### [EXERCISE PROMPT]
Which of the lines in the data below contain the string "computer"? Copy each of them.

Top of RAW DATA

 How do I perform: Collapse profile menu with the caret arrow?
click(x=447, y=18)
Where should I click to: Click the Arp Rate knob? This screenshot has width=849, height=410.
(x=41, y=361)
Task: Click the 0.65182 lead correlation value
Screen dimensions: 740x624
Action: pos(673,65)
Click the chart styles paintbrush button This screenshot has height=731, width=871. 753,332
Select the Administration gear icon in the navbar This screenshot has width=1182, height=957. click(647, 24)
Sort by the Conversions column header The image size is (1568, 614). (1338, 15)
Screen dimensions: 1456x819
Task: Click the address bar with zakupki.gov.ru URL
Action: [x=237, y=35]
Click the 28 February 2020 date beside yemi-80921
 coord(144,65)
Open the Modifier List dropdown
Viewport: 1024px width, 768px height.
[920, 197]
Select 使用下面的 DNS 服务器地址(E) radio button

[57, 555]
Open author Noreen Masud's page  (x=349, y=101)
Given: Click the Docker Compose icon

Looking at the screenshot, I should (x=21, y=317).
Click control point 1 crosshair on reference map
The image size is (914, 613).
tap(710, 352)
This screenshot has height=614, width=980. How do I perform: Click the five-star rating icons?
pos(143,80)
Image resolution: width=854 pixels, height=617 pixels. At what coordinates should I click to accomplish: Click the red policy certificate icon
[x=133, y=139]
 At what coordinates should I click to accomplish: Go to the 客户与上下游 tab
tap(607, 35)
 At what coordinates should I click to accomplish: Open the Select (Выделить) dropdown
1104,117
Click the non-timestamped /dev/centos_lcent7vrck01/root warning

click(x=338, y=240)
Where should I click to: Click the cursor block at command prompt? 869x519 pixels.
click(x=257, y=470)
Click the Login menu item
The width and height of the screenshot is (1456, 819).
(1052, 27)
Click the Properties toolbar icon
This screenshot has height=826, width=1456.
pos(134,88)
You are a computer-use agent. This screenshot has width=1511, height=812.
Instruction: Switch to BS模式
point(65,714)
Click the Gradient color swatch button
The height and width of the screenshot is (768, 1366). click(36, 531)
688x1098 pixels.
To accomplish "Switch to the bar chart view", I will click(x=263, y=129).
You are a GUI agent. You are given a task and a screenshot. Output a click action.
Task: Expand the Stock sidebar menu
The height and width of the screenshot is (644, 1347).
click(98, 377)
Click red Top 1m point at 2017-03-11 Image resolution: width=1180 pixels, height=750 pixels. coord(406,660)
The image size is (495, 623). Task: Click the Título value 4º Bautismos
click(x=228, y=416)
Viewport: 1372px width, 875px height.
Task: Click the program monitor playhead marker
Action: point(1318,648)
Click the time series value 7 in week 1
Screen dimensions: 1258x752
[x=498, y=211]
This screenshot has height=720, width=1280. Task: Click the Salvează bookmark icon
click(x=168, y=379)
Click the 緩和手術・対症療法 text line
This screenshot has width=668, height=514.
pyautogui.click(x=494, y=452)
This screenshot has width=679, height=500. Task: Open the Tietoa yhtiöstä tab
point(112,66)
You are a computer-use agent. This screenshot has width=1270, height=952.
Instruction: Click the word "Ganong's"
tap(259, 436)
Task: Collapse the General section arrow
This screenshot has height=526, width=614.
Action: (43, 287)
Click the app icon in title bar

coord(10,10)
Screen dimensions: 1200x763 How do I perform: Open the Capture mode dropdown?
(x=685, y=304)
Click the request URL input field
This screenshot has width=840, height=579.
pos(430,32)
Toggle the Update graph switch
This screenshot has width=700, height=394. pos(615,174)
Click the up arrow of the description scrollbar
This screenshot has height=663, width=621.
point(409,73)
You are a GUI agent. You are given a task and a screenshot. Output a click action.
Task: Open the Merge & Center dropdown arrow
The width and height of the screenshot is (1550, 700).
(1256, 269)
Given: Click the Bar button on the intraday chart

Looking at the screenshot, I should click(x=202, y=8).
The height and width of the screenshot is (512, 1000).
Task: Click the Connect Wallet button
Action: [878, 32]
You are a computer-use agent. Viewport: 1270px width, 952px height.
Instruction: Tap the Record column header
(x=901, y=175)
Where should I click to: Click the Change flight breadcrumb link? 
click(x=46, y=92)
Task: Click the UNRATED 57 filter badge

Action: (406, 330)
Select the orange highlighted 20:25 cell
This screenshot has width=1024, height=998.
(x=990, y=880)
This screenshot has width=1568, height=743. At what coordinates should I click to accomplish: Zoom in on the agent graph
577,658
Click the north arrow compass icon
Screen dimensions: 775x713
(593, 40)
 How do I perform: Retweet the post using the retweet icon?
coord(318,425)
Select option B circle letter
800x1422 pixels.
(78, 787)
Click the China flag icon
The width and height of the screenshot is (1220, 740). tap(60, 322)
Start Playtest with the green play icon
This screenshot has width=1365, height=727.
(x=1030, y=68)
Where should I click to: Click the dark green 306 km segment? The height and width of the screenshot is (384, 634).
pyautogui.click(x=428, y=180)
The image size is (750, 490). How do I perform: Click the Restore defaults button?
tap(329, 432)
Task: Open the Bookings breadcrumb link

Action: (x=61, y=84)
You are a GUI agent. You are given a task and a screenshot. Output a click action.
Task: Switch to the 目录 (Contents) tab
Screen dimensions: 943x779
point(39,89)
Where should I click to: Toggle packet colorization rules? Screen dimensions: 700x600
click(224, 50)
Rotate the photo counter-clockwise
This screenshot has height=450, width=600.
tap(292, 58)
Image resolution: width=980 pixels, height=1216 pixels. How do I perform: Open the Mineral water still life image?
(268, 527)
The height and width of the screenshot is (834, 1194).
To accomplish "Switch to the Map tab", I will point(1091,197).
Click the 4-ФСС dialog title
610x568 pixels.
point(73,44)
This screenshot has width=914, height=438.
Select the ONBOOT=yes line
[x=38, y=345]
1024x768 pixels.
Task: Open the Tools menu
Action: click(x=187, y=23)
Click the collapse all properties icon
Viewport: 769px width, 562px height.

Bottom of RAW DATA

### [ANSWER SECTION]
You are a computer-use agent. This screenshot has width=1511, height=812.
You are a computer-use agent. This screenshot has width=1270, height=952.
You are a computer-use agent. Viewport: 1270px width, 952px height.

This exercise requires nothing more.